I won’t touch AOS or 40k these days until some form of alt activation is in place.
I agree with the last statement. Or I would if they could stop making more stuff I’d really like to play. Aetherpunk Dwarfs, finally Admech and Genestealer Cults. I’m not even asking for a good game. I’d never hold the company worth millions to the same high standards as the people making great games in what amounts to a glorified garage in direct comparison. But just enough so I don’t want to tear my face of and eat it would be nice. AOS seems to sort of get there. At least it doesn’t have detachment salad.
Great article! When we play multiplayer games we use alternating phases: Each battle round we roll off to determine which order we activate, then the winner does their movement phase, followed by player 2, etc. I’ve found it to be a very simple and effective way to keep players engaged, and to introduce more reactive strategy for players going 2nd/3rd/4th.
There have been many different activation systems over the last two hundred years of wargaming – mainly starting with the Prussians assessing whether their plans would work . IGoUGo comes from chess AND also from the attacking surprising the foe.
IGoUGo works well with inexperienced players or in a tournament setting where there are multiple games in a day/week-end.
Kill Team style activations work well with EXPERIENCED players and a small number of models designated with tokens – but can seem strange to novices. It’s now got reduced to a 2D tournament game (so you can keep track of the tokens) which spoilt the game for me.
One style we used with 1:300 tank battles (pre-W40K) was roughly I move, you fire, you move, I fire. That system was never popular as it took a knack to win.
We’ve also seen how unpopular INTERRUPTIONS are to W40K – I hated how the Ynarri soup could stop me virtually every turn.
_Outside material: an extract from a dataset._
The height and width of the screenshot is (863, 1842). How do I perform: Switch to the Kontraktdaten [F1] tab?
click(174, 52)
That made killing their units an absolute pain.
Card activation systems came out eighty years ago – they work well with small numbers of units. BUT cards are easy to manipulate (I’m a professional magician!). I quite like the Bolt action “dice from a bag” and will be using it for a narrative campaign.
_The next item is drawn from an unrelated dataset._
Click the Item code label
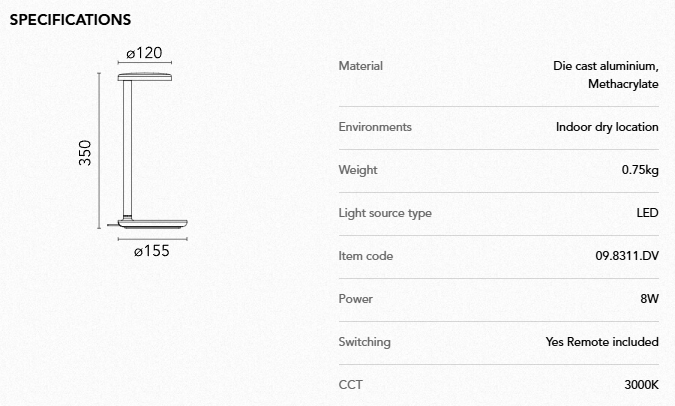Image resolution: width=675 pixels, height=406 pixels. (x=366, y=256)
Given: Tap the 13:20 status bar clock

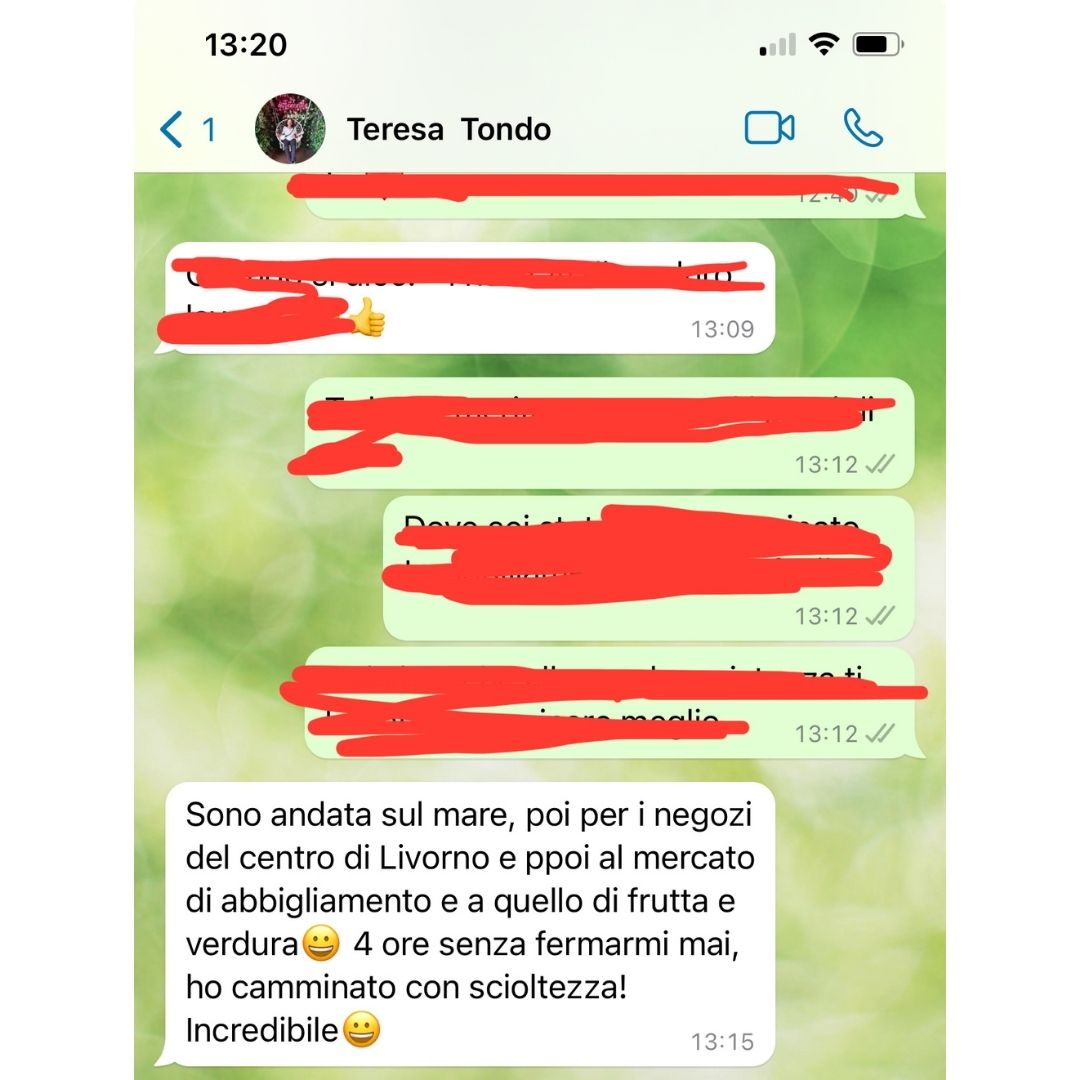Looking at the screenshot, I should pos(246,45).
AoS has their IGoUGo / double potential turn. The competitive players made it clear they didn’t see a problem with this. One of those (Ben) is now head of development. Another alternative was seen in last nights televised AI game – four players, with cards drawn out of a hat for initiative, then different phases for move/fire/end etc that kept everyone involved. It worked well but there were only twelve ‘planes on the board. BF has a similar way of deciding which opponents go first – but only four adventurers and upto four sets of attackers.
Almost every single GW game has a different mechanic. That’s one of the nice things about using their games. BUT most shops sell games from hundreds of different manufacturers which use different activation methods again. Surely it’s the players choice which they CHOOSE to use. Personally, I don’t use any game that involves a chess clock or in W40K any non-GW missions. That’s my choice after over 40 years of playing. I like the simplicity of IGoUGo and WYSIWYG at a tournament level for historical and sci-fi battle games.
Over all, W40K is a simple game using toy soldiers – that makes it popular with many people especially 12+, often figures are purchased and painted but never played. Some want to make it a sport but that’s far from the case.
Not having done this at the one time they overhauled everything pretty much smelled of comittment to the stone age for the next decade to me. On the other hand I think you put more thought into this issue in this one article than GW has ever done. Do they haven have game designers with acutal industry experience instead of their own crop?
The fact that you can still go do your taxes while your opponent does their turn in a game already as massive and unwieldy as this just astounds me. And I’m sitll just a tiny bit bitter that I was assured that wouldn’t be the case on this very site after the playtest phase.
I think implementing the Kill Team alternating turn style and overwatch rules to 40k will make the game a little more interesting.